**TEXT PROVIDED:**
* * * * * * *

I've created a header for optionally-lazy parameters (also visible in a GitHub repository). (This is not my first question based on the header.)

I have a base-class template and two derived-class templates. The base-class template has a protected constructor with a static_assert. This constructor is only called by a particular derived-class. Inside of the static_assert I'm using a decltype.

The really bizarre thing is that the type of a name inside the decltype is somehow affected by the whether or not there is a virtual destructor in my base-class template.

Here's my MCVE:

#include <type_traits>
#include <utility>

template <typename T>
class Base
{
  protected:
    template <typename U>
    Base(U&& callable)
    {
      static_assert(
          std::is_same<
              typename std::remove_reference<decltype(callable())>::type, T
            >::value,
          "Expression does not evaluate to correct type!");
    }

  public:
    virtual ~Base(void) =default; // Causes error 

    virtual operator T(void) =0;
};

template <typename T, typename U>
class Derived : public Base<T>
{
  public:
    Derived(U&& callable) : Base<T>{std::forward<U>(callable)} {}

    operator T(void) override final
    {
      return {};
    }
};

void TakesWrappedInt(Base<int>&&) {}

template <typename U>
auto MakeLazyInt(U&& callable)
{
  return Derived<
            typename std::remove_reference<decltype(callable())>::type, U>{
      std::forward<U>(callable)};
}

int main()

* * * * * * *

**EXTRACTED RECORDS:**

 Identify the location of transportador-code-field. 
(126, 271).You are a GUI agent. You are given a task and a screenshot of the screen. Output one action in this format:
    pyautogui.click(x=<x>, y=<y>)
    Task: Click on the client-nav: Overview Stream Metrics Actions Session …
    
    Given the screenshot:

* * * * * * *

**PROBLEM STATEMENT:**
Reproduce word for word the passage of the C++ question above starting at "The really bizarre" and ending at "Base(U&& callable)".

**RESULT OF THIS EXERCISE:**
The really bizarre thing is that the type of a name inside the decltype is somehow affected by the whether or not there is a virtual destructor in my base-class template.

Here's my MCVE:

#include <type_traits>
#include <utility>

template <typename T>
class Base
{
  protected:
    template <typename U>
    Base(U&& callable)